Stored records
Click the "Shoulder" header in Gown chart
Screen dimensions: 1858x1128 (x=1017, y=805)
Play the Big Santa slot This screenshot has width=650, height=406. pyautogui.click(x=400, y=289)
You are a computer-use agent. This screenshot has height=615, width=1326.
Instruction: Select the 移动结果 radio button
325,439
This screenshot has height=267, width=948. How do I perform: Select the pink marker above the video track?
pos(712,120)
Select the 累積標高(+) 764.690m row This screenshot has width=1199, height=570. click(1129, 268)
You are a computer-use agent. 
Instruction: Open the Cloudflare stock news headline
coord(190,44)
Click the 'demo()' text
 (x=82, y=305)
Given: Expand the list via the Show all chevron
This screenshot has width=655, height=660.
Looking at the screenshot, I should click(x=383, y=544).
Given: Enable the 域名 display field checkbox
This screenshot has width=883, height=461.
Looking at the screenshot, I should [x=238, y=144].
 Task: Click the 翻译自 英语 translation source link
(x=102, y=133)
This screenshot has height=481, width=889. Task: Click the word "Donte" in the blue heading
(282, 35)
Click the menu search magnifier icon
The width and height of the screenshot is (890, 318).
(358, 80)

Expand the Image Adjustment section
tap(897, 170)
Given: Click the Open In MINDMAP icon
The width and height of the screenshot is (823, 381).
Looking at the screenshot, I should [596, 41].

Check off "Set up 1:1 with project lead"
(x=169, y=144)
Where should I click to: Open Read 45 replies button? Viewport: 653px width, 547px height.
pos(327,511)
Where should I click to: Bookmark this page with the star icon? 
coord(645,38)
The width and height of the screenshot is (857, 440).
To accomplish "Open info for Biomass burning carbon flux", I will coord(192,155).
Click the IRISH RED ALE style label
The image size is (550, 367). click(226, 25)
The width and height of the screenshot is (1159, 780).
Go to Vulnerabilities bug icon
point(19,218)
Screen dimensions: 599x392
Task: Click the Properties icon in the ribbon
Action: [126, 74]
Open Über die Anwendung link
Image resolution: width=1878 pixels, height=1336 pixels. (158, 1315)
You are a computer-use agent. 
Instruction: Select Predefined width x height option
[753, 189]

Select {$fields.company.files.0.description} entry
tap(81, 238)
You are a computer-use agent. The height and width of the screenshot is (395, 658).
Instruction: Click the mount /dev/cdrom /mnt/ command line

- [Task item] Locate the lines above that hold the word "computer". Show every one of them.

- [Response below]
You are a computer-use agent. This screenshot has height=615, width=1326.
You are a computer-use agent. 
You are a computer-use agent. 
You are a computer-use agent. The height and width of the screenshot is (395, 658).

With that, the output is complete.